The big old Anhinga, also known as the snake bird or water turkey, is quite a sight. I think this one's in dialogue with himself, as he dries his wings in the sun. 






15 comments:

Hannah Stephenson said...

This really reminds me of the Jungian idea of the Shadow. It's a weird but beautiful poem....maybe a little sad but not cynical.

Banjo52 said...

Now I'm gonna have to catch up on my Jung! (Unless of course you come back and explain . . .). "Sad but not cynical" works for me.

Brenda's Arizona said...

Hmmmm.

RuneE said...

I admit to a lack of knowledge in Buddhism, but in fact this reminds me of a popular series of Norwegian children's books about a boy and his toy twig that comes to life.

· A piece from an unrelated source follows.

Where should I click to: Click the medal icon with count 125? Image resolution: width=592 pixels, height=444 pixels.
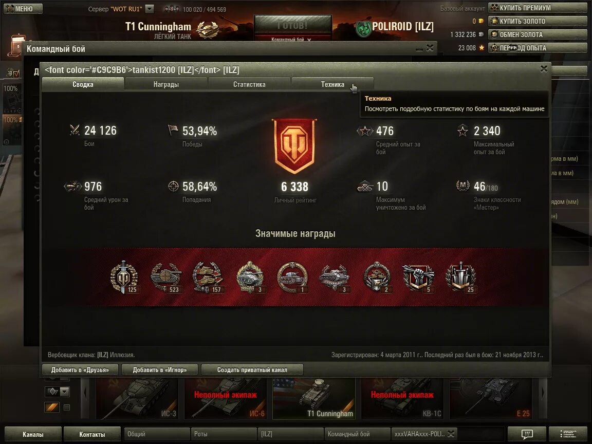[x=124, y=277]
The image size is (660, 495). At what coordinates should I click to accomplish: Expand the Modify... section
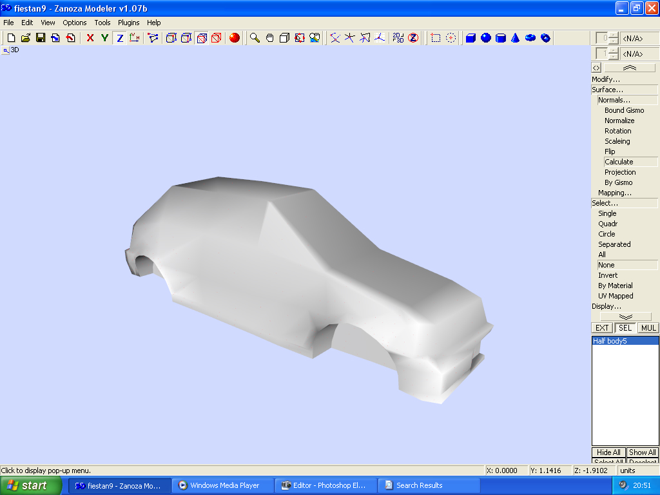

PS And I really enjoy that water turkey! (I don't think we have it around here)

altadenahiker said...

You're only Jung once.

I like the sound of the last three lines, though can't say I know what they mean.

Wonderful photos, as always.

Pasadena Adjacent said...

It's delightfully mysterious. Could be the popular "inner child" - reincarnation or a dead child.....

The title is "Self Portrait"

Banjo52 said...

RuneE, I think the book says the anhinga is only year-round in southern Florida, the Caribbean, and Central America.

RuneE and PA, Toy twig or inner child, don't they both work in roughly similar ways?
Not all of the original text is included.